With the Monday looming over our heads, you might want to spend a productive Sunday to muster enough motivation to start the week. Here’s our list of literature that will put some perspective in our confusing and busy lives.
Metamorphosis by Franz Kafka
If you haven’t read Kafka before, this is the novel you should start with. Franz Kafka wasn’t only a writer but his contributions to English literature are a philosophy in it self. The kafkaesque writing style refers to the bizarre, nightmarish or illogical fictional world, exploring themes about incomprehensible socio-bureaucratic powers, alienation existentialism and guilt. In this particular Novel Gregor works a menial Job and wakes up metamorphosed into a cockroach. You’d be surprised how much worse we have in common with a Cockroach and it will leave you in tears questioning the social convention we live in.
For whom the bell tolls by Earnest Hemingway
The noble prize winner, Ernest Hemingway doesn’t need an introduction, his early career in journalism and the time he served in both the world wars, gave him a very specific writing style. This novel is set during in the Spanish civi l war, where Robert Jordan meets Maria and is torn between his fate as a soldier and a lover.
Norwegian wood by Haruki Murakami
Murakami and his love for music makes an impeccable blend in literature. Norwegian wood, just like the Beatles’ song, taps into the irony of youth. The struggles of being young and discovering life first hand without a manual can be a terrifying journey everyone has to to follow through. It is before we even realise life brings responsibility and pain and we have to take up to the challenge of being an adult. This Novel talks about loss and mental health in the fleeting years of the 60’s in Tokyo.

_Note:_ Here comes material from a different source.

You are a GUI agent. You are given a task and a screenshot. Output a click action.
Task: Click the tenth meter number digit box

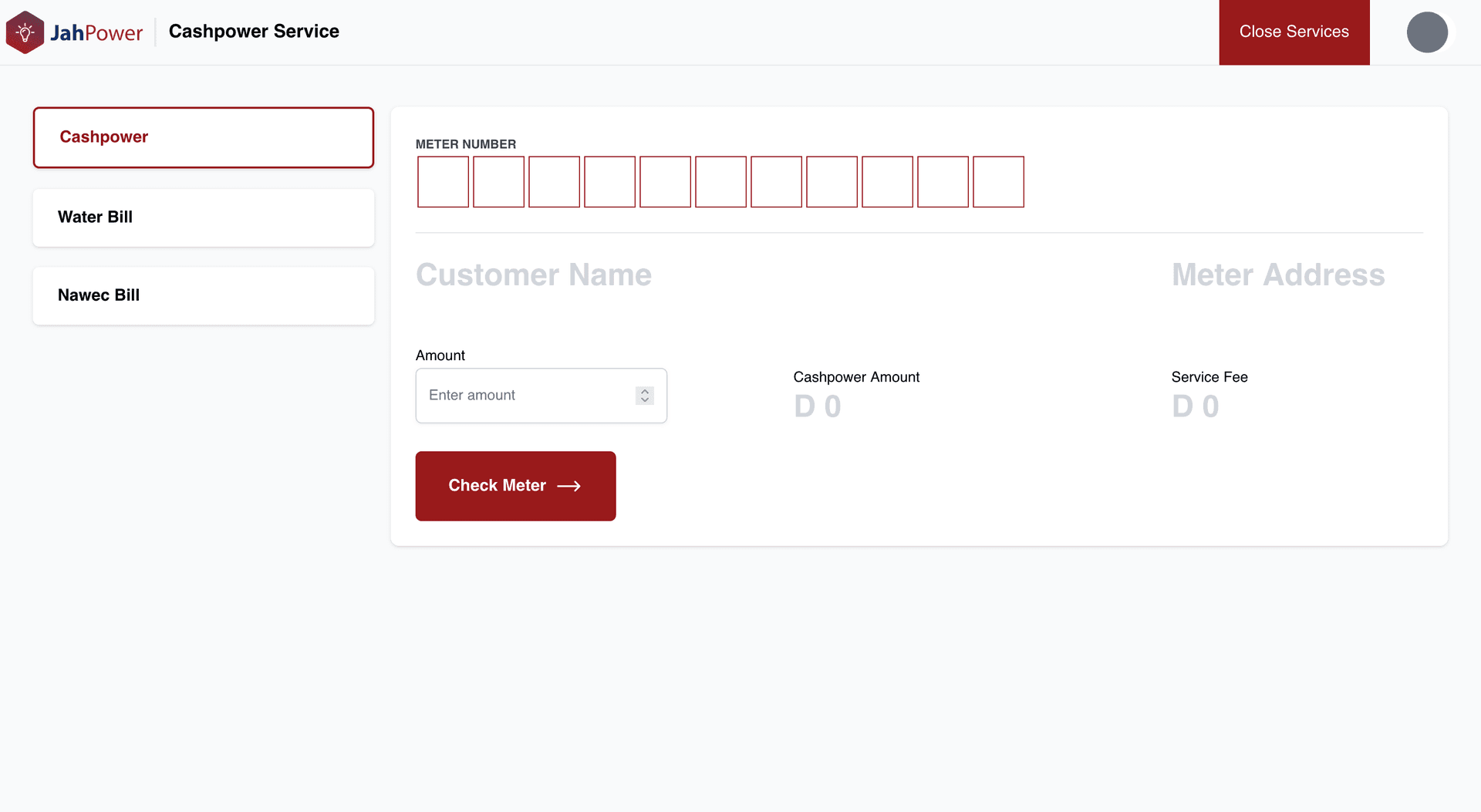point(943,182)
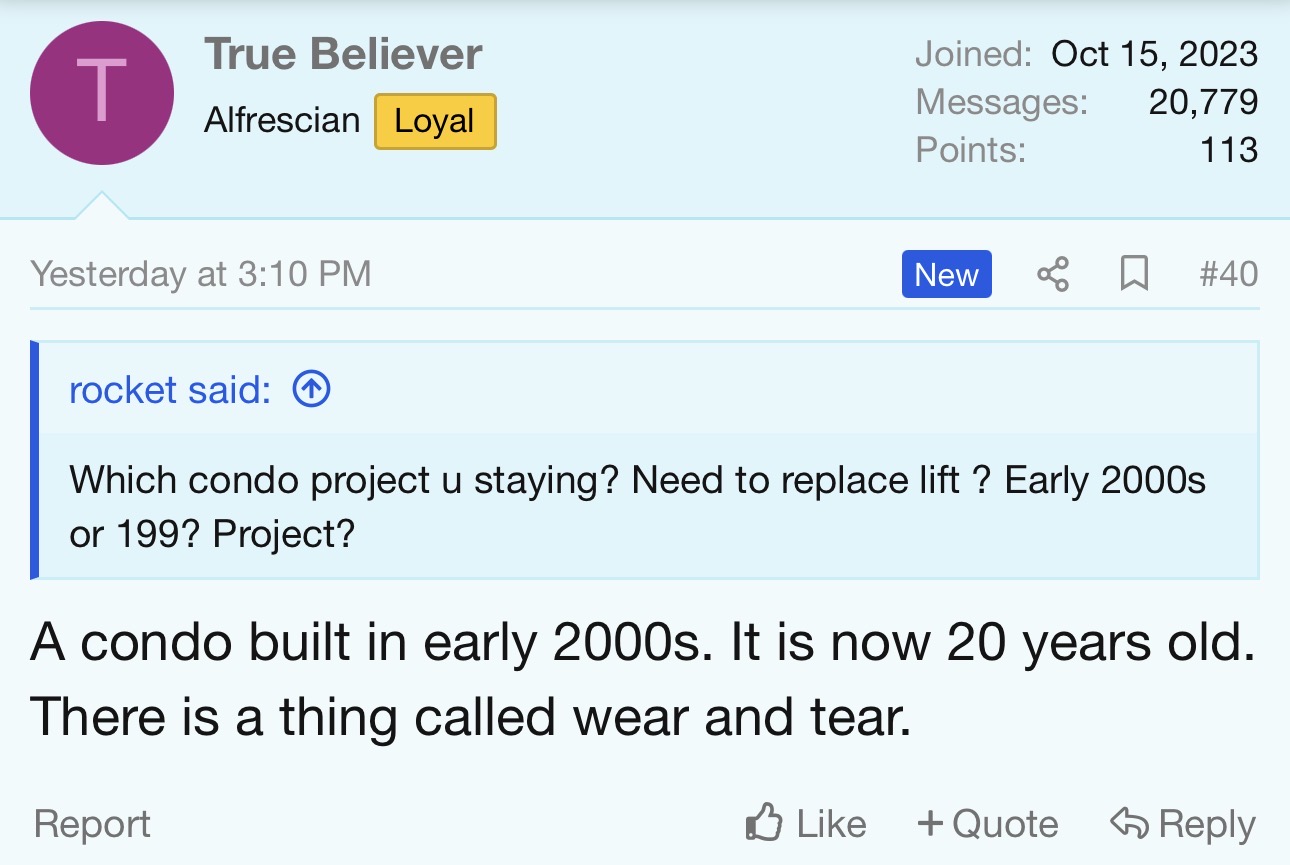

Notes from under ground by Fydor Dostoevsky
This novel talks about hyper-consciousness distinguishing the Underground Man from the rest of the world. Cursed with acute-awareness, he can’t act because consciousness causes him to believe that no action is truly justified. Themes such as Fate, Free will, consciousness and existence are explored with a hint of bitter humor by Dostoevsky. This novel is the shortest out of all, in just a 100 pages Fydor makes us question life as we know it.
The Unbearable lightness of being by Milan Kundera
The story of irreconcilable love and infidelities this novel talks about existence through the analysis of human behaviour and thought processing. It has a wide range of philosophical speculations and emotion, Kundera makes us question our lives and attitudes adding perspective into our typical ways of seeing things.